EXERCISE OBJECTIVE ▸ When you return the data, keep each character exactly as it appears.

*** Opening of DATA LISTING ***

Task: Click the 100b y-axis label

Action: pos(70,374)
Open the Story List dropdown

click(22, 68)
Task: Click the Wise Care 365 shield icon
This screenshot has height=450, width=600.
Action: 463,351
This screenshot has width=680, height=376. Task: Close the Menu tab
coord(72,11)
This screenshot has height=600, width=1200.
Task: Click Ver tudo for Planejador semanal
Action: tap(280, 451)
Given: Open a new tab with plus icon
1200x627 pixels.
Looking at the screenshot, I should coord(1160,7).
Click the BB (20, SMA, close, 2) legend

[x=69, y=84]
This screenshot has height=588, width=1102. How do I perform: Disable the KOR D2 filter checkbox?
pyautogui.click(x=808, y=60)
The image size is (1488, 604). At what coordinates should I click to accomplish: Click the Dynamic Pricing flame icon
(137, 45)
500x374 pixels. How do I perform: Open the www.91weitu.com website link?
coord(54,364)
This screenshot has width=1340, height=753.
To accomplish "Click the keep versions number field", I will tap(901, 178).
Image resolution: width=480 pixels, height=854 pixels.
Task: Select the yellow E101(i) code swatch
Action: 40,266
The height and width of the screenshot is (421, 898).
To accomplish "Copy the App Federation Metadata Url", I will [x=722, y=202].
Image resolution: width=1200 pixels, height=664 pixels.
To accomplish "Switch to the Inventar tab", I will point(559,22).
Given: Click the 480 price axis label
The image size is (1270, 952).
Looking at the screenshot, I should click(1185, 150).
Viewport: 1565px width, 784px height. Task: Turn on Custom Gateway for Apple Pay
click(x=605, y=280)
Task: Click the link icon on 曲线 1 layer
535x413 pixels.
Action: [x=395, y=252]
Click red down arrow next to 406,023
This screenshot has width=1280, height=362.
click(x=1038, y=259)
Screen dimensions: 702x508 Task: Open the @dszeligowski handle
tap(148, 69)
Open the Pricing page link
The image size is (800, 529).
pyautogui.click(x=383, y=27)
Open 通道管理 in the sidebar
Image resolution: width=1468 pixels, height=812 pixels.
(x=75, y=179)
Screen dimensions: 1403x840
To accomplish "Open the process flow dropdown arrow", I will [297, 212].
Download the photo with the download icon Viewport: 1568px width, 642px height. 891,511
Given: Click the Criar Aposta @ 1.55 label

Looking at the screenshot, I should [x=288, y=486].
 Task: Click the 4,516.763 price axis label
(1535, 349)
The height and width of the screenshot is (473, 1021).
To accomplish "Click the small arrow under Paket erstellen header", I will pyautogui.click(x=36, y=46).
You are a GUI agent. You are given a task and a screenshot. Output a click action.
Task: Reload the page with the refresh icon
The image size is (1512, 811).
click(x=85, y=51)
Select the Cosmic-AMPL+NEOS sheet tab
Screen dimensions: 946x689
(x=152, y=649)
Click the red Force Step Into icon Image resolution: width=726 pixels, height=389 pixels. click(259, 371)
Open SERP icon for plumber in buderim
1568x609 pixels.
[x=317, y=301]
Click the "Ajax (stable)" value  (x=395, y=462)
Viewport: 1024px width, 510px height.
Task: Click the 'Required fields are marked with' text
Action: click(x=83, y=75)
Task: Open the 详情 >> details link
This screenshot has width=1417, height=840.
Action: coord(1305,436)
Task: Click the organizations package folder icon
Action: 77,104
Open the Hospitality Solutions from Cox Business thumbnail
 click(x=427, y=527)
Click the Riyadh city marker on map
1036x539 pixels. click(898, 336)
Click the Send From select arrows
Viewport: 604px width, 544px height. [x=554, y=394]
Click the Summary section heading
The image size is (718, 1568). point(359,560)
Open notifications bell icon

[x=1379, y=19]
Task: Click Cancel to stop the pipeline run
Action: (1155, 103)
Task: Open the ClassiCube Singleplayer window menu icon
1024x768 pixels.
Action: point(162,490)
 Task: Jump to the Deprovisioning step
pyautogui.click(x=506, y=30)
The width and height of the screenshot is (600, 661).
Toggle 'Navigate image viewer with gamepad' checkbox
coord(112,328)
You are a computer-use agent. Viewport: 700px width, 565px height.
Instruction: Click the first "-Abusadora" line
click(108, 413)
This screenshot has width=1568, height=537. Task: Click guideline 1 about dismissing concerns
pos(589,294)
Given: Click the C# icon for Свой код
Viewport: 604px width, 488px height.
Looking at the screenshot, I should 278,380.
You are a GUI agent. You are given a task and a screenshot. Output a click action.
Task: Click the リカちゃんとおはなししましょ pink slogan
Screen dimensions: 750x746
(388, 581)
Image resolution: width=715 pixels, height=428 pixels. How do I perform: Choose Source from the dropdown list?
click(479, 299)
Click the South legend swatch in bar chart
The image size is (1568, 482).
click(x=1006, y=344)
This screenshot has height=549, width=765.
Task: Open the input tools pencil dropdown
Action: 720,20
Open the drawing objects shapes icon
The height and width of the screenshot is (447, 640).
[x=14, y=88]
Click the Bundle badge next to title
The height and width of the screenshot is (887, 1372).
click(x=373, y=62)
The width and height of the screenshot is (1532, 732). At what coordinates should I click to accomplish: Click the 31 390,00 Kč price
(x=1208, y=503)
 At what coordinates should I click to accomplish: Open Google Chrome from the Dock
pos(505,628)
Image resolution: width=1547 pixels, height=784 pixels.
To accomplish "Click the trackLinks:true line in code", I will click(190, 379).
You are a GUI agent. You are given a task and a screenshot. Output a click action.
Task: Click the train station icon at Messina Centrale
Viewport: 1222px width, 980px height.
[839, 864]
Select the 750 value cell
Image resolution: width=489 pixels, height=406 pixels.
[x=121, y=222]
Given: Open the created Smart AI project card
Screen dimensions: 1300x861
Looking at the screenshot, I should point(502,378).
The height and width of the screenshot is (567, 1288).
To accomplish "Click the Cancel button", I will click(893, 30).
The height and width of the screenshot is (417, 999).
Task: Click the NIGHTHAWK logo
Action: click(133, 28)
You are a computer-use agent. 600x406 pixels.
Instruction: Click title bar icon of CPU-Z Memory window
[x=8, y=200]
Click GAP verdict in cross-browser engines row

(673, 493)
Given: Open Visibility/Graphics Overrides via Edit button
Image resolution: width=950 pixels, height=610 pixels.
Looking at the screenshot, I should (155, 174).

*** Close of DATA LISTING ***

EXERCISE SOLUTION ▸
Task: Click the 100b y-axis label

Action: pos(70,374)
Open the Story List dropdown

click(22, 68)
Task: Click the Wise Care 365 shield icon
This screenshot has height=450, width=600.
Action: 463,351
This screenshot has width=680, height=376. Task: Close the Menu tab
coord(72,11)
This screenshot has height=600, width=1200.
Task: Click Ver tudo for Planejador semanal
Action: tap(280, 451)
Given: Open a new tab with plus icon
1200x627 pixels.
Looking at the screenshot, I should coord(1160,7).
Click the BB (20, SMA, close, 2) legend

[x=69, y=84]
This screenshot has height=588, width=1102. How do I perform: Disable the KOR D2 filter checkbox?
pyautogui.click(x=808, y=60)
The image size is (1488, 604). At what coordinates should I click to accomplish: Click the Dynamic Pricing flame icon
(137, 45)
500x374 pixels. How do I perform: Open the www.91weitu.com website link?
coord(54,364)
This screenshot has width=1340, height=753.
To accomplish "Click the keep versions number field", I will tap(901, 178).
Image resolution: width=480 pixels, height=854 pixels.
Task: Select the yellow E101(i) code swatch
Action: 40,266
The height and width of the screenshot is (421, 898).
To accomplish "Copy the App Federation Metadata Url", I will [x=722, y=202].
Image resolution: width=1200 pixels, height=664 pixels.
To accomplish "Switch to the Inventar tab", I will point(559,22).
Given: Click the 480 price axis label
The image size is (1270, 952).
Looking at the screenshot, I should click(1185, 150).
Viewport: 1565px width, 784px height. Task: Turn on Custom Gateway for Apple Pay
click(x=605, y=280)
Task: Click the link icon on 曲线 1 layer
535x413 pixels.
Action: [x=395, y=252]
Click red down arrow next to 406,023
This screenshot has width=1280, height=362.
click(x=1038, y=259)
Screen dimensions: 702x508 Task: Open the @dszeligowski handle
tap(148, 69)
Open the Pricing page link
The image size is (800, 529).
pyautogui.click(x=383, y=27)
Open 通道管理 in the sidebar
Image resolution: width=1468 pixels, height=812 pixels.
(x=75, y=179)
Screen dimensions: 1403x840
To accomplish "Open the process flow dropdown arrow", I will [297, 212].
Download the photo with the download icon Viewport: 1568px width, 642px height. 891,511
Given: Click the Criar Aposta @ 1.55 label

Looking at the screenshot, I should [x=288, y=486].
 Task: Click the 4,516.763 price axis label
(1535, 349)
The height and width of the screenshot is (473, 1021).
To accomplish "Click the small arrow under Paket erstellen header", I will pyautogui.click(x=36, y=46).
You are a GUI agent. You are given a task and a screenshot. Output a click action.
Task: Reload the page with the refresh icon
The image size is (1512, 811).
click(x=85, y=51)
Select the Cosmic-AMPL+NEOS sheet tab
Screen dimensions: 946x689
(x=152, y=649)
Click the red Force Step Into icon Image resolution: width=726 pixels, height=389 pixels. click(259, 371)
Open SERP icon for plumber in buderim
1568x609 pixels.
[x=317, y=301]
Click the "Ajax (stable)" value  (x=395, y=462)
Viewport: 1024px width, 510px height.
Task: Click the 'Required fields are marked with' text
Action: click(x=83, y=75)
Task: Open the 详情 >> details link
This screenshot has width=1417, height=840.
Action: coord(1305,436)
Task: Click the organizations package folder icon
Action: 77,104
Open the Hospitality Solutions from Cox Business thumbnail
 click(x=427, y=527)
Click the Riyadh city marker on map
1036x539 pixels. click(898, 336)
Click the Send From select arrows
Viewport: 604px width, 544px height. [x=554, y=394]
Click the Summary section heading
The image size is (718, 1568). point(359,560)
Open notifications bell icon

[x=1379, y=19]
Task: Click Cancel to stop the pipeline run
Action: (1155, 103)
Task: Open the ClassiCube Singleplayer window menu icon
1024x768 pixels.
Action: point(162,490)
 Task: Jump to the Deprovisioning step
pyautogui.click(x=506, y=30)
The width and height of the screenshot is (600, 661).
Toggle 'Navigate image viewer with gamepad' checkbox
coord(112,328)
You are a computer-use agent. Viewport: 700px width, 565px height.
Instruction: Click the first "-Abusadora" line
click(108, 413)
This screenshot has width=1568, height=537. Task: Click guideline 1 about dismissing concerns
pos(589,294)
Given: Click the C# icon for Свой код
Viewport: 604px width, 488px height.
Looking at the screenshot, I should 278,380.
You are a GUI agent. You are given a task and a screenshot. Output a click action.
Task: Click the リカちゃんとおはなししましょ pink slogan
Screen dimensions: 750x746
(388, 581)
Image resolution: width=715 pixels, height=428 pixels. How do I perform: Choose Source from the dropdown list?
click(479, 299)
Click the South legend swatch in bar chart
The image size is (1568, 482).
click(x=1006, y=344)
This screenshot has height=549, width=765.
Task: Open the input tools pencil dropdown
Action: 720,20
Open the drawing objects shapes icon
The height and width of the screenshot is (447, 640).
[x=14, y=88]
Click the Bundle badge next to title
The height and width of the screenshot is (887, 1372).
click(x=373, y=62)
The width and height of the screenshot is (1532, 732). At what coordinates should I click to accomplish: Click the 31 390,00 Kč price
(x=1208, y=503)
 At what coordinates should I click to accomplish: Open Google Chrome from the Dock
pos(505,628)
Image resolution: width=1547 pixels, height=784 pixels.
To accomplish "Click the trackLinks:true line in code", I will click(190, 379).
You are a GUI agent. You are given a task and a screenshot. Output a click action.
Task: Click the train station icon at Messina Centrale
Viewport: 1222px width, 980px height.
[839, 864]
Select the 750 value cell
Image resolution: width=489 pixels, height=406 pixels.
[x=121, y=222]
Given: Open the created Smart AI project card
Screen dimensions: 1300x861
Looking at the screenshot, I should point(502,378).
The height and width of the screenshot is (567, 1288).
To accomplish "Click the Cancel button", I will click(893, 30).
The height and width of the screenshot is (417, 999).
Task: Click the NIGHTHAWK logo
Action: click(133, 28)
You are a computer-use agent. 600x406 pixels.
Instruction: Click title bar icon of CPU-Z Memory window
[x=8, y=200]
Click GAP verdict in cross-browser engines row

(673, 493)
Given: Open Visibility/Graphics Overrides via Edit button
Image resolution: width=950 pixels, height=610 pixels.
Looking at the screenshot, I should (155, 174).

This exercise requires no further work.